A Polícia Civil prendeu um homem de 50 anos pelo crime de corrupção ativa na manhã dessa quarta-feira (25) em João Monlevade. Ele participava da prova para obter a Carteira Nacional de Habilitação (CNH) de categoria D no bairro República, quando, próximo ao fim do percurso, teria oferecido “um café” aos examinadores, condicionando a suposta vantagem à aprovação no teste. Os avaliadores o informaram que não poderiam aceitar nenhum tipo de oferta para influenciar o resultado da prova, e o homem respondeu que o termo, na verdade, referia-se a dinheiro, e chegou a bater a mão nos bolsos.

Essa oferta de suborno caracteriza uma vantagem indevida para influir no resultado do exame, o que representa o crime de corrupção ativa. Assim que a avalição terminou, os examinadores deram voz de prisão em flagrante para o suspeito. Durante a busca pessoal realizada pelos policiais civis, foi apreendida uma quantia de R$332,00 em dinheiro, que foi imediatamente apreendida. O homem preso foi encaminhado à Delegacia de Polícia Civil para as providências legais. O delegado de polícia ratificou a voz de prisão anteriormente dada, com o homem sendo encaminhado ao sistema prisional, onde permanece à disposição da Justiça.
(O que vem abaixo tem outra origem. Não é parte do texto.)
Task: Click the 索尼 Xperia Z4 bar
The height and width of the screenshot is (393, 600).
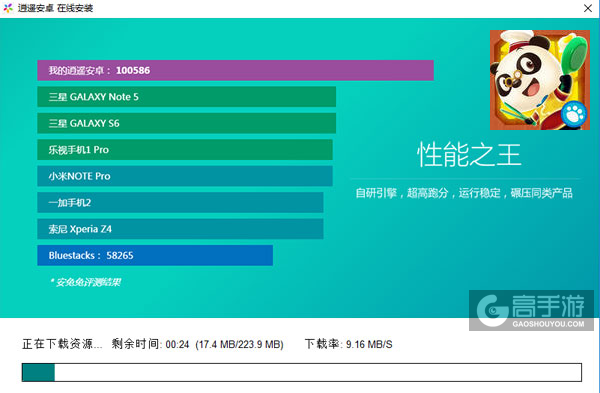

O caso permanece sob investigação por parte da Polícia Civil. Em nota, a corporação reforçou “que qualquer tentativa de fraude ou suborno em exames oficiais configura crime e será rigorosamente apurada”. Além da prisão, ele ainda teve registrada a sua reprovação no exame para obter a CNH registrada no sistema informático de trânsito.

O que é corrupção ativa?

O crime de corrupção ativa está tipificado no artigo 333 do Código Penal brasileiro (lei 2.848, de 7 de dezembro de 1940), sendo descrito como “oferecer ou prometer vantagem indevida a funcionário público, para determiná-lo a praticar, omitir ou retardar ato de ofício”. A pena prevista é de reclusão, entre dois e doze anos, além do pagamento de multa.